Registers are limited storage locations in the CPU, each with specific purposes.

### General-Purpose Registers

- **RAX, RBX, RCX, RDX:** Arithmetic operations, loop counters, function returns.

- **RSP, RBP, RSI, RDI:** Stack pointer, base pointer, source index, destination index.

- **R8, R9, R10, R11, R12, R13, R14, R15:** Reserved for future use.
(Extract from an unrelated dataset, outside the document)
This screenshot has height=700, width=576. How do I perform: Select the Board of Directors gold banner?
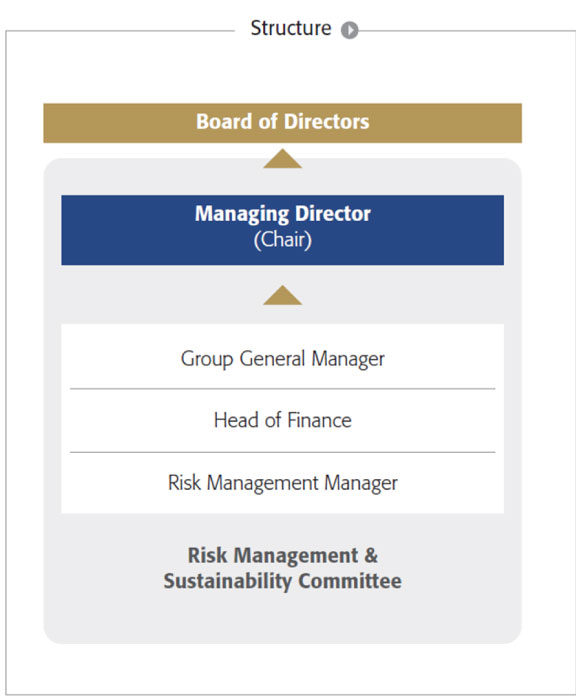283,123
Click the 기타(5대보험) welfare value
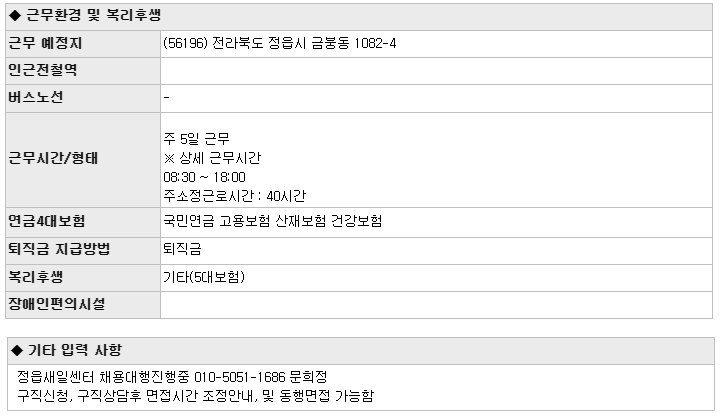This screenshot has width=720, height=420. point(204,277)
- **RIP:** Points to the next instruction to execute.

- **RFLAGS:** CPU flags.

### Segment Registers

- **CS, SS, DS, ES, FS, GS:** Segment selectors.

### Example

C Code:

```c

int main() {

    int a = 5;

    int b = 10;

    int sum = a + b;

    return sum;

}

```

Assembly Code:

```asm

section .text

global _start

_start:

    mov rax, 5       ; a = 5

    mov rbx, 10      ; b = 10

    add rax, rbx     ; sum = a + b

    mov rdi, rax     ; return sum

    call ExitProcess

```

## Simple Input and Output

### Printing a String

C Code:

```c

#include 

int main() {

    printf("Hello, World!");

    return 0;

}

```

Assembly Code:

```asm

section .data

    hello db 'Hello, World!', 0

section .text

global _start

extern GetStdHandle

extern WriteConsoleA

extern ExitProcess

_start:

    mov rcx, -11           ; STD_OUTPUT_HANDLE

    call GetStdHandle

    mov rcx, rax           ; handle to stdout

    mov rdx, hello         ; pointer to string

    mov r8, 13             ; string length

    lea r9, [rsp+8]        ; dummy variable

    call WriteConsoleA

    xor rcx, rcx           ; exit code 0

    call ExitProcess

```

## Arithmetic Operations

### Addition Example

C Code:

```c

int add(int a, int b) {

    return a + b;

}

```

Assembly Code:

```asm

section .text

global _start

_start:

    mov rax, 5       ; a = 5

    mov rbx, 10      ; b = 10

    add rax, rbx     ; result = a + b

    call ExitProcess

```

## Control Flow

### Loop Example

C Code:

```c

int sum_n(int n) {

    int sum = 0;

    for (int i = 1; i <= n; i++) {

        sum += i;

    }

    return sum;

}

```

Assembly Code:

```asm

section .text

global _start

_start:

    mov rcx, 10      ; n = 10

    mov rax, 0       ; sum = 0

    mov rbx, 1       ; i = 1

loop_start:

    add rax, rbx     ; sum += i

    inc rbx          ; i++

    cmp rbx, rcx

    jle loop_start   ; if i <= n, repeat

    call ExitProcess

```

## Functions and Calling Conventions

### Function Example

C Code:

```c

int multiply(int a, int b) {

    return a * b;

}

int main() {

    int result = multiply(5, 10);

    return result;

}

```

Assembly Code:

```asm

section .text

global _start

extern multiply

_start:

    mov rcx, 5       ; a = 5

    mov rdx, 10      ; b = 10

    call multiply

    ; result is in rax

    call ExitProcess

multiply:

    imul rax, rcx, rdx

    ret

```

## Learning Strategies

- **Start Small:** Begin with simple programs and gradually increase complexity.

- **Use Debuggers:** Tools like `gdb` can help you step through your code and understand what's happening.

- **Read Documentation:** Manuals and tutorials specific to x86-64 assembly can be very helpful.

- **Practice Regularly:** Writing and experimenting with code is the best way to learn.